[Extracted records]
## BEGIN
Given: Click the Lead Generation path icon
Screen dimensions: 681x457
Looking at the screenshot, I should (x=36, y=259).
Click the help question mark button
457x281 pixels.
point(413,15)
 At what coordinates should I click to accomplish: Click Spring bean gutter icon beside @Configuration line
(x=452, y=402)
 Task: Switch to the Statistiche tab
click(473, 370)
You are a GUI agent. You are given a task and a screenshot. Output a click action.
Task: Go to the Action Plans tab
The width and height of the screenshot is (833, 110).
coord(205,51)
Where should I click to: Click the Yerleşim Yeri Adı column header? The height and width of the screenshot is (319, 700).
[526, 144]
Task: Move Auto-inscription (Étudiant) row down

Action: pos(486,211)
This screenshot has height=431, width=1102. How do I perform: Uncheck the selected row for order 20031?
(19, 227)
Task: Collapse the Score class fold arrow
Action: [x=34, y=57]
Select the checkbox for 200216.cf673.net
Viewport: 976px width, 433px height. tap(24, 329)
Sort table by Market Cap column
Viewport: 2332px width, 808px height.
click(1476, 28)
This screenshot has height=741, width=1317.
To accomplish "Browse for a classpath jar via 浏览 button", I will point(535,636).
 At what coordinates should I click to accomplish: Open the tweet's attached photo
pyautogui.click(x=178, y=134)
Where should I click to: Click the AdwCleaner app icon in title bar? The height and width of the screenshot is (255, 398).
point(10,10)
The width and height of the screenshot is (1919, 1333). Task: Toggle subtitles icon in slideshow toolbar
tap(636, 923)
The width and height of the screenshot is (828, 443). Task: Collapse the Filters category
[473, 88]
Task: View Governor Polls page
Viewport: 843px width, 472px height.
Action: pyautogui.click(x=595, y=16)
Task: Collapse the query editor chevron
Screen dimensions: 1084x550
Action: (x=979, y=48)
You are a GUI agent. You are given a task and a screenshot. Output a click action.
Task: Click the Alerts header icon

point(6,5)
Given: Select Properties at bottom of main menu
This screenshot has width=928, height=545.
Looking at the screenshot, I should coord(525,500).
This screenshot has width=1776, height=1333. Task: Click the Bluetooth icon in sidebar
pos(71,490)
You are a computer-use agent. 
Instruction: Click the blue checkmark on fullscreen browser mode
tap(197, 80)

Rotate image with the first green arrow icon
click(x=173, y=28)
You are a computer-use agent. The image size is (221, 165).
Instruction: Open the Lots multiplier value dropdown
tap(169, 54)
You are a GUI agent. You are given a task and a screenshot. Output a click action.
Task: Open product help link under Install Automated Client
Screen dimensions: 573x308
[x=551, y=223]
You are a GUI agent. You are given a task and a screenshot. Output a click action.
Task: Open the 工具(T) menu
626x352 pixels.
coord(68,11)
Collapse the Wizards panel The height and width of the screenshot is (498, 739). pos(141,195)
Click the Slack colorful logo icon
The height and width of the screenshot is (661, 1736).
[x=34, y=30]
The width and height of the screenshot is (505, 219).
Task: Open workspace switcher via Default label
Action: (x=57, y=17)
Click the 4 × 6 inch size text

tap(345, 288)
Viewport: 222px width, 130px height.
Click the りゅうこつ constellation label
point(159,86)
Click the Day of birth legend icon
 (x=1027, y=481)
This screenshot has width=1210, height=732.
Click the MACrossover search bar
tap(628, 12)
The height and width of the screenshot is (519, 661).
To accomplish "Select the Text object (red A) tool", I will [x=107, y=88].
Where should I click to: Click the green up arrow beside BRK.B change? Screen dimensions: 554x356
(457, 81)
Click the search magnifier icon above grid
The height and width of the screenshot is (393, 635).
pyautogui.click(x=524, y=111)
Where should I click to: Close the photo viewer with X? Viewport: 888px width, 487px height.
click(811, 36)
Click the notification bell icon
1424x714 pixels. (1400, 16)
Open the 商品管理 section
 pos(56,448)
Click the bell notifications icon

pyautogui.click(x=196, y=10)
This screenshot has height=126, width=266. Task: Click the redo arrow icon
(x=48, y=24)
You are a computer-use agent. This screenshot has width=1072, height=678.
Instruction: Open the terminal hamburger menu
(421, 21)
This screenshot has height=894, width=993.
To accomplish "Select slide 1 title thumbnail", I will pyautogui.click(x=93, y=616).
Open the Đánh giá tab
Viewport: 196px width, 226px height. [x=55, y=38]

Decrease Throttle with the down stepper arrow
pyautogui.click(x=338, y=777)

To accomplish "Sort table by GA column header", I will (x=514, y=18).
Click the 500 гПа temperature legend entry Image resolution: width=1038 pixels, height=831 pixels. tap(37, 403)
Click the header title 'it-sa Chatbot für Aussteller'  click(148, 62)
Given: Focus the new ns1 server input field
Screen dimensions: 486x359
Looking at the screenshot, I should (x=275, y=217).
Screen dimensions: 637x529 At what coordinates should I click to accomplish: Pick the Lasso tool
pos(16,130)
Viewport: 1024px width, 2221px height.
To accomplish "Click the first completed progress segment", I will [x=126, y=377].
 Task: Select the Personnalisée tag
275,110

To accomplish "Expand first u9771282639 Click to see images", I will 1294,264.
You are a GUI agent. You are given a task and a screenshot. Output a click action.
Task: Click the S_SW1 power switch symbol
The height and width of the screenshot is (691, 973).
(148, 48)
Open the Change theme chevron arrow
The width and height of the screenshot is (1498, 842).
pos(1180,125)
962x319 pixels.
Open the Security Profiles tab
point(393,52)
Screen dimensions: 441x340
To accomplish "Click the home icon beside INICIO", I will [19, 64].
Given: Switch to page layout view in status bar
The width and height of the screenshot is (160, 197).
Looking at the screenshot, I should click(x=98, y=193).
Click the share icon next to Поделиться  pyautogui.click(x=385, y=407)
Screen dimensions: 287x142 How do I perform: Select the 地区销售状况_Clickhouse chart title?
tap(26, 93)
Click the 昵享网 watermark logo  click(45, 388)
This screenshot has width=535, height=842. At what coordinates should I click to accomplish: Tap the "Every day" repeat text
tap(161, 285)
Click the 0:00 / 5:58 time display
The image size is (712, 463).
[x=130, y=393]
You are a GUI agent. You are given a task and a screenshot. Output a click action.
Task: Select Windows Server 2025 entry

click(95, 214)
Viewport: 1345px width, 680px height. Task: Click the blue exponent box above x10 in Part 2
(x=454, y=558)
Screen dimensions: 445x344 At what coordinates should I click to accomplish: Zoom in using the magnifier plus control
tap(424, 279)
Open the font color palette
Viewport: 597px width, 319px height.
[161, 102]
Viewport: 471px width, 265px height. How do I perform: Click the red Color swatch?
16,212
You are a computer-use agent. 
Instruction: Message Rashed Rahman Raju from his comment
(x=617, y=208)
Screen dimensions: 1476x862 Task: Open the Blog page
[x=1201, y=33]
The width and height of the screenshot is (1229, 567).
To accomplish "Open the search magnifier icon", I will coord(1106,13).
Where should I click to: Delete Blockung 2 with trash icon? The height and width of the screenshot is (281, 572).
## END
● **Problem details**: Replace "Governor" with "Senate" in everything from the line containing "Task: View Governor Polls page" down to the line containing "Action: (x=979, y=48)". Write out those lines again with nothing else changed.

● **Finished task**:
Task: View Senate Polls page
Viewport: 843px width, 472px height.
Action: pyautogui.click(x=595, y=16)
Task: Collapse the query editor chevron
Screen dimensions: 1084x550
Action: (x=979, y=48)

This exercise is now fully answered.